Tourmaline Oil Corp (TOU:TSX) Analysts rate as Strong Buy, $75

STA Research
by: STA Research

Based on the Tourmaline Oil Corp stock forecasts from 9 analysts, the average analyst target price for Tourmaline Oil Corp is CAD 75.31 over the next 12 months. Tourmaline Oil Corp’s average analyst rating is Strong Buy. Stock Target Advisor’s own stock analysis of Tourmaline Oil Corp is Slightly Bullish, which is based on 9 positive signals and 7 negative signals. At the last closing, Tourmaline Oil Corp’s stock price was CAD 79.53. Tourmaline Oil Corp’s stock price has changed by +3.08% over the past week, +13.46% over the past month and +164.13% over the last year.

Last week, Stifel Nicolaus Research raised the target to $90.50 from $87.25, and kept the Buy rating intact.

TD Research downgraded to Hold from Buy, with a $80 target on the stock price.

In the Western Canadian Sedimentary Basin, Tourmaline Oil Corp. acquires, explores for, develops, and produces oil and natural gas resources. It owns holdings in the Alberta Deep Basin, the Northeast British Columbia Montney, and the Peace River High Triassic oil complex in British Columbia. The company was founded in 2008 and is based in Calgary, Alberta, Canada.

 

What we like:

High market capitalization

This is one of the largest entities in its sector and is among the top quartile. Such companies tend to be more stable.

Superior risk-adjusted returns

This stock has performed well, on a risk-adjusted basis, compared to its sector peers (for a hold period of at least 12 months) and is in the top quartile.

Low volatility

The stock’s annual returns have been stable and consistent compared to its sector peers (for a hold period of at least 12 months) and are in the top quartile. Although stability is good, also keep in mind it can limit returns.

Low debt

The company is less leveraged than its peers and is among the top quartile, which makes it more flexible. However, do check the news and look at its sector. Sometimes this is low because the company is not growing and has no growth potential.

Positive cash flow

The company had positive total cash flow in the most recent four quarters.

Positive free cash flow

The company had positive total free cash flow in the most recent four quarters.

Superior Earnings Growth

Compared to its sector, this stock has shown top quartile earnings growth in the previous 5 years.

Superior Revenue Growth

Compared to its sector, this stock has shown top quartile revenue growth in the previous 5 years.

High Gross Profit to Asset Ratio

This stock is in the top quartile compared to its peers on Gross Profit to Asset Ratio. This is a popular measure among value investors for showing superior returns in the long run.

 

What we don’t like:

Below median dividend returns

The company’s average income yield over the past 5 years has been low compared to its peers. However, it is not a problem if you are not looking for income.

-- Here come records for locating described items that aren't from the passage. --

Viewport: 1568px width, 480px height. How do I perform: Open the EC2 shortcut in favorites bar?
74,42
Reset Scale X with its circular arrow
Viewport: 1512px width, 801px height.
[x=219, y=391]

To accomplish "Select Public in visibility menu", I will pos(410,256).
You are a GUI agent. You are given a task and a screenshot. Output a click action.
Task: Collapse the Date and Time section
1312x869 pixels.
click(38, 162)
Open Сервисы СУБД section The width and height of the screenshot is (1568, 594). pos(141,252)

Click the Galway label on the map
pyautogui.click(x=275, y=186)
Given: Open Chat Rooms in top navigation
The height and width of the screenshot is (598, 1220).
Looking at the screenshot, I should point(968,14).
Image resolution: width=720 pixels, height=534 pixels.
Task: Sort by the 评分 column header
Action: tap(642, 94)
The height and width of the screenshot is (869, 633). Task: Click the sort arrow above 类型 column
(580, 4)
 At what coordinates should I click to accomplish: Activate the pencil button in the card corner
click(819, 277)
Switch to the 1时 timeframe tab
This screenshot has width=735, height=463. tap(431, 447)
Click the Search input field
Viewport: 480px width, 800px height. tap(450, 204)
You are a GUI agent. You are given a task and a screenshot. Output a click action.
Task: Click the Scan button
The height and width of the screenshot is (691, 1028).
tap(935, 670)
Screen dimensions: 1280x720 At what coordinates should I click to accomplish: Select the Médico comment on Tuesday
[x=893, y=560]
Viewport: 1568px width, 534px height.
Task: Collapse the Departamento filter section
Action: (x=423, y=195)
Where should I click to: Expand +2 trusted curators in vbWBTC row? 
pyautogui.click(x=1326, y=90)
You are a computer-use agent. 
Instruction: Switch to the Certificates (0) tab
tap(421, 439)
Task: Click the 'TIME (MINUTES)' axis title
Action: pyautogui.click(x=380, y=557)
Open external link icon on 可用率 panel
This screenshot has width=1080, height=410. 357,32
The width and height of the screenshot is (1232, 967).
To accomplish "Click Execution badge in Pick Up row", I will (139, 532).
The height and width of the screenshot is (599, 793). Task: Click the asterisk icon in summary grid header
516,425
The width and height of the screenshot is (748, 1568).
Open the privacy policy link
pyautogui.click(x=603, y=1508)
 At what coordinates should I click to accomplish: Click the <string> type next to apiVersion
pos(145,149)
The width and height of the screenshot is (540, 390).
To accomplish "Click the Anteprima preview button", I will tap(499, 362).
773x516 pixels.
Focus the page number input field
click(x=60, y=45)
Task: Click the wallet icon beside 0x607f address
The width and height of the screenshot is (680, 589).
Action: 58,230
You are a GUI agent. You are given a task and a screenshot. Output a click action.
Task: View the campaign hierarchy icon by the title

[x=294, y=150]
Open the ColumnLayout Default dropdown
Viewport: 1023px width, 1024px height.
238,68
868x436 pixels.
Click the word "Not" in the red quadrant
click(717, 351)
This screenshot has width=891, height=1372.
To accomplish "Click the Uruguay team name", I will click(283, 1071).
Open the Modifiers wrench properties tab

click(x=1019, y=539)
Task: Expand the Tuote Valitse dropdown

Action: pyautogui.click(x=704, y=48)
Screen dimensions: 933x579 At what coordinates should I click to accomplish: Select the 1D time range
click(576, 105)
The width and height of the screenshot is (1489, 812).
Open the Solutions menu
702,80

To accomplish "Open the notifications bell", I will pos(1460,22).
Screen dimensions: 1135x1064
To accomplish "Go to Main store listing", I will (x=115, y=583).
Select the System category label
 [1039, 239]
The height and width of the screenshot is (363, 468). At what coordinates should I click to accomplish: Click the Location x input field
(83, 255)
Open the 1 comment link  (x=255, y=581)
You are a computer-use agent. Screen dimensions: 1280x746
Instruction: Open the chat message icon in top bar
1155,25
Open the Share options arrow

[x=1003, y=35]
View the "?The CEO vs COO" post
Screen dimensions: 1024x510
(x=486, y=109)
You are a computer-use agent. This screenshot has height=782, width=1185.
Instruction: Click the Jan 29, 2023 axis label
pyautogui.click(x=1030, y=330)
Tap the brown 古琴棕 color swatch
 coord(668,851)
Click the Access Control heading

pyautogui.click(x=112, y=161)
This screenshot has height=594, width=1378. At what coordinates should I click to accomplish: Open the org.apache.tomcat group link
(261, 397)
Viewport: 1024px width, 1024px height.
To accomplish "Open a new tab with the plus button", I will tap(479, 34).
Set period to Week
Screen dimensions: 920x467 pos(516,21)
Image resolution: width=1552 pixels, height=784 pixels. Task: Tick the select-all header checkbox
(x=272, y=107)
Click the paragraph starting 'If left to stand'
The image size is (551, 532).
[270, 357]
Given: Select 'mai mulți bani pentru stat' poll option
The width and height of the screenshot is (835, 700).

Overpriced compared to earnings

The stock is trading high compared to its peers on a price to earning basis and is above the sector median.

Overpriced compared to book value

The stock is trading high compared to its peers median on a price to book value basis.

Overpriced on a cash flow basis

The stock is trading high compared to its peers on a price to cash flow basis. It is priced above the median for its sectors. Proceed with caution if you are considering buying.

Poor return on equity

The company management has delivered below median return on equity in the most recent 4 quarters compared to its peers.

Poor capital utilization

The company management has delivered below median return on invested capital in the most recent 4 quarters compared to its peers.

Poor return on assets

The company management has delivered below median return on assets in the most recent 4 quarters compared to its peers.